The illustrations develop with the character, and the attention to detail and accuracy in depicting the lives is impressive. The accounts are given without judgement, and eccentricities and quirks make the stories all the more fascinating.
In an interview, Bagieu said, “Many of these women are everywhere but they’re not really the center of attention, they’re the background character in somebody else’s biography. Or the wife of someone. Or the mom of someone. Someone who did all the work but who was a woman so she wasn’t the center of attention. These women are worth books, and movies, and all sorts of things.” This attitude reflects in Brazen, where Bagieu makes the women the stars of their own story, and not only relevant as support to males in their lives. From lighthouse keepers to rock stars, their story is about THEM.

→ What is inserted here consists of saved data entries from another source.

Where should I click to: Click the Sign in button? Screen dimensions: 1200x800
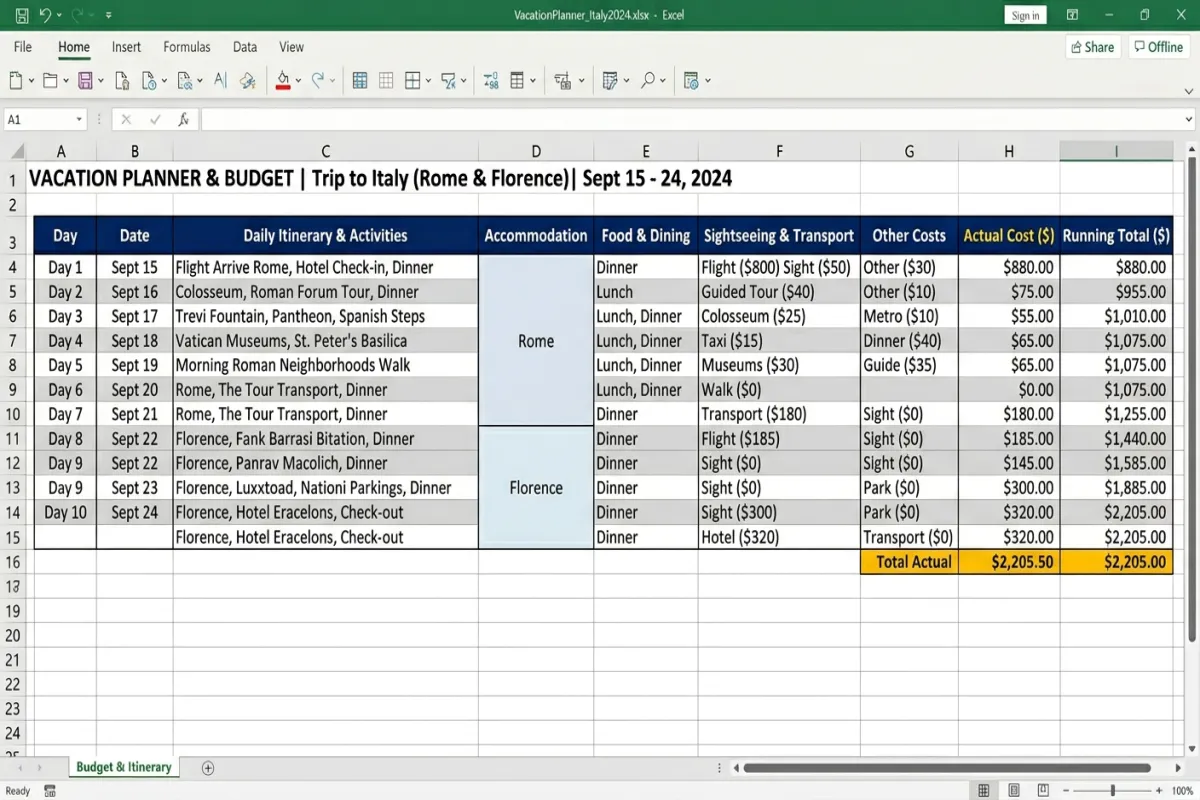pos(1025,15)
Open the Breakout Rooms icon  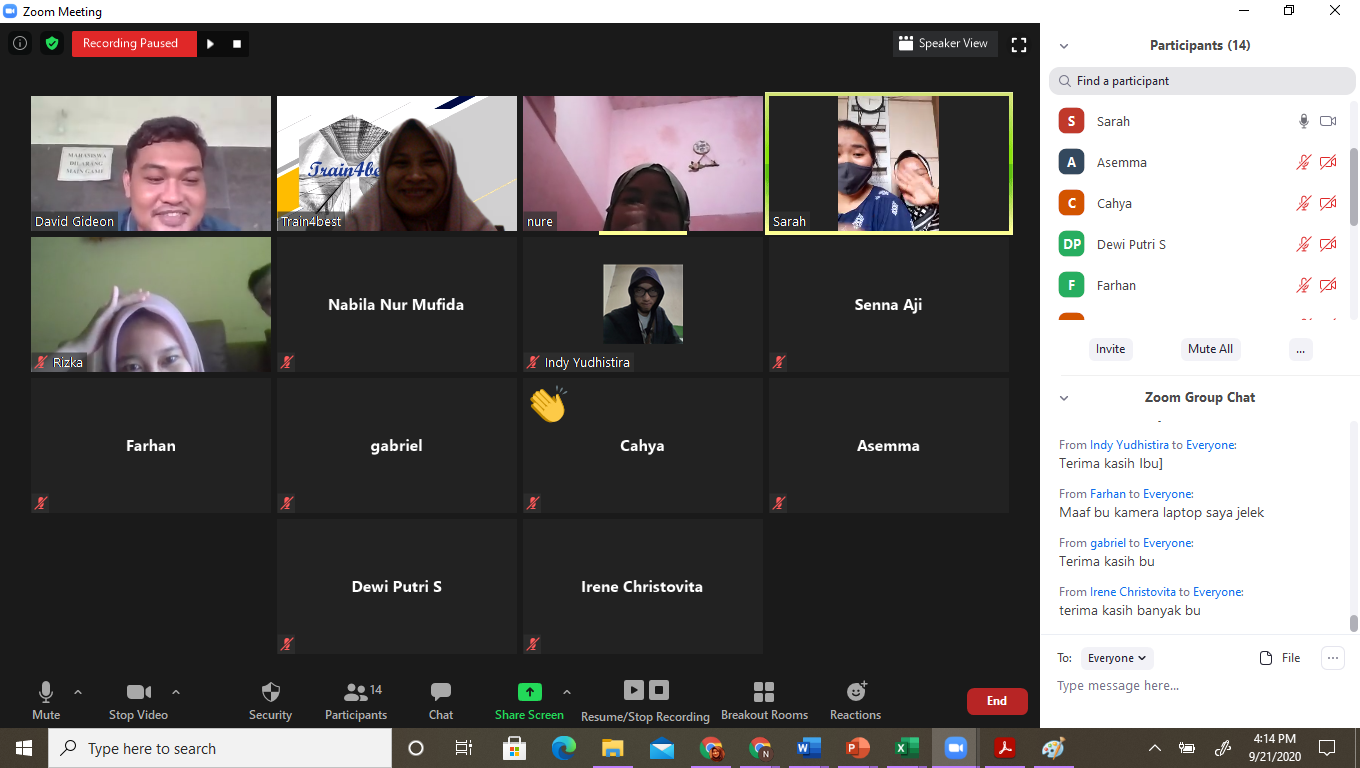(x=764, y=692)
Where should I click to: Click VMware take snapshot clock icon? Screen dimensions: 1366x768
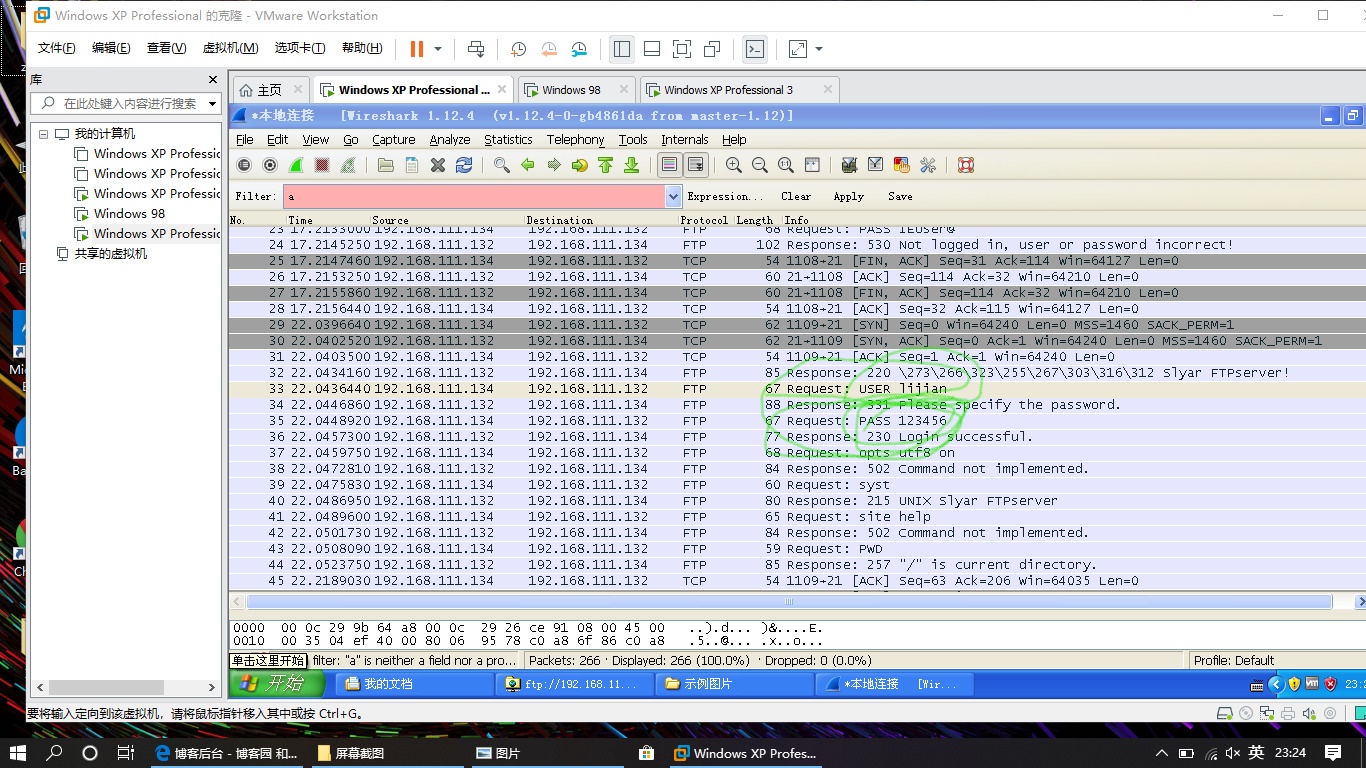pos(518,49)
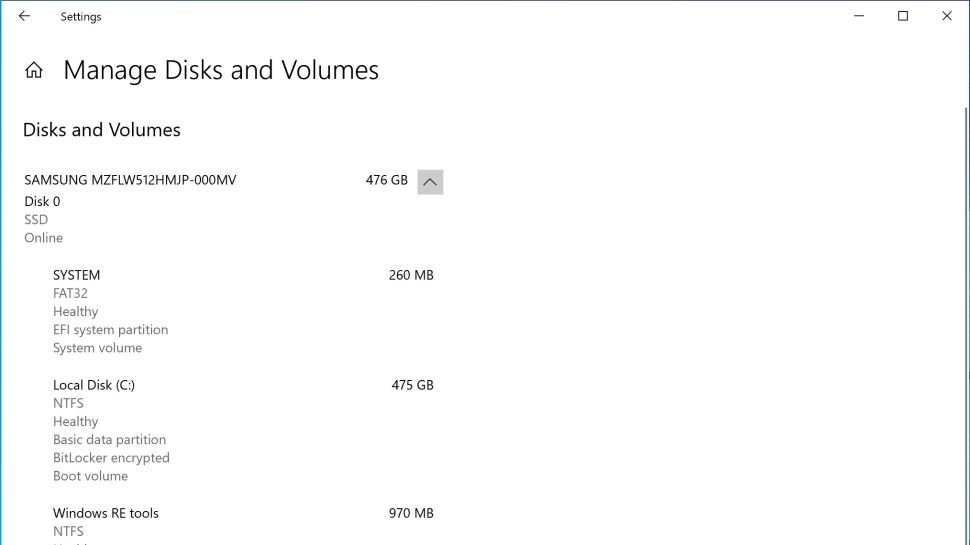Maximize the Settings window

(903, 16)
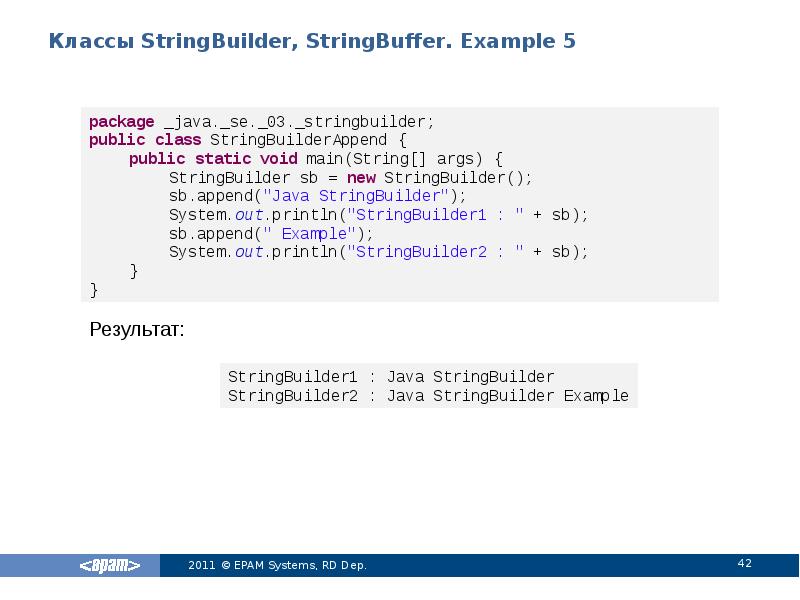This screenshot has height=600, width=800.
Task: Click the "public static void main" line
Action: click(316, 159)
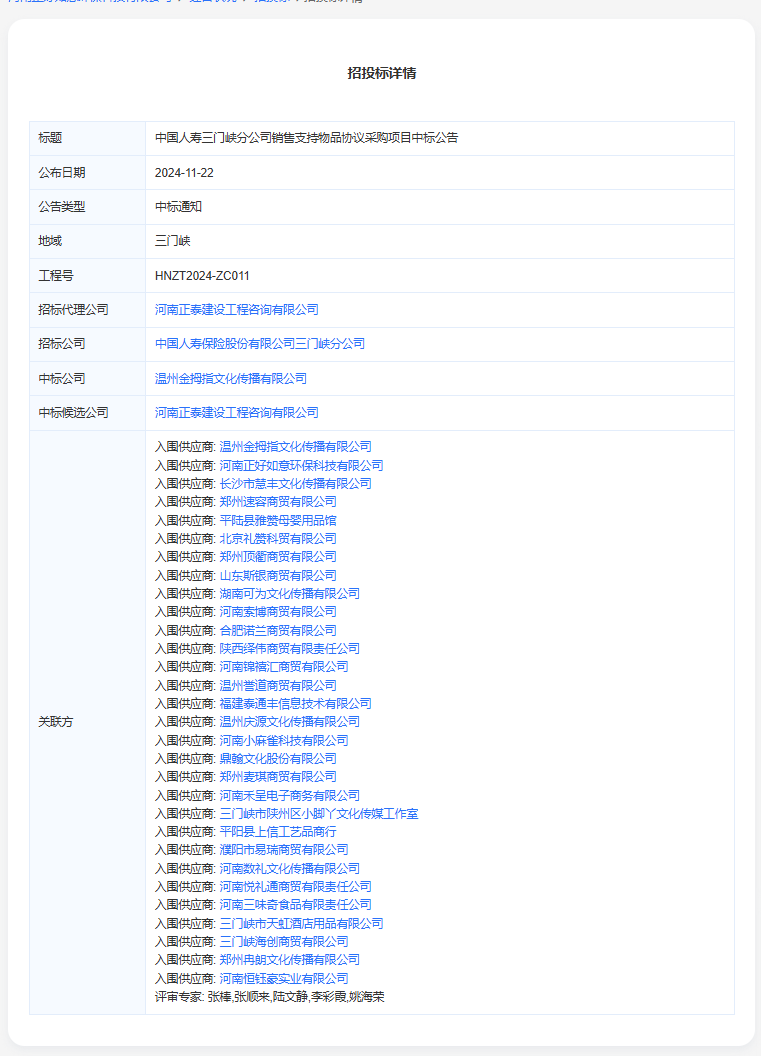Open supplier link 河南正好如意环保科技有限公司
This screenshot has height=1056, width=761.
click(x=301, y=466)
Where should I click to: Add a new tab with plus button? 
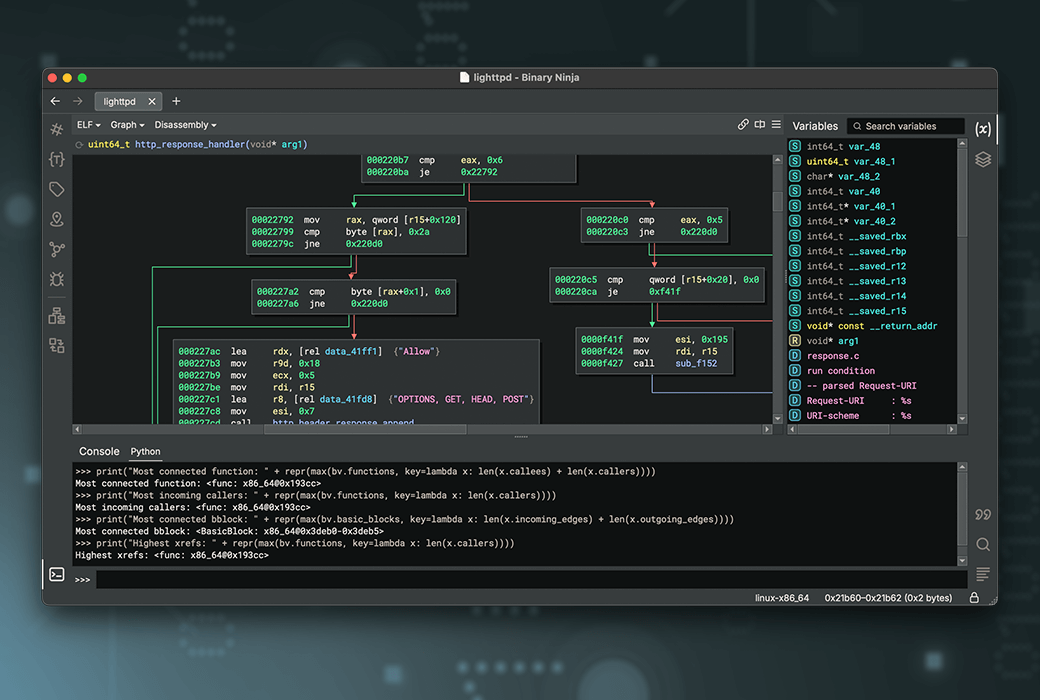pos(176,101)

Brazen is proof that there is an audience curious about the diverse women of the past.
Books such as this one are refreshing to read when historical narratives are dominated by men. It’s easy to believe that there just weren’t that many pioneering women, but the reality is that they were just ignored and after they died, their stories were lost. In India, female contributions to society and progress are hardly acknowledged in the history syllabus and textbooks.
This is why initiatives such as Women’s History Month are vital because we need to relearn and remember. Bagieu makes the same effort with this graphic novel, and its positive reception is proof that there is an audience curious about the diverse women of the past. Brazen initially included the story of Phoolan Devi, but it was removed because it involved the rape of a 10-year-old girl by her husband.
This book is special because its commemoration of women is joyful and heart-warming, and leaves readers in awe of these 29 lives. I felt motivated and touched by every story and was filled with the urge to get up and try to change the world immediately. A touch melodramatic, but the comics are just really that good.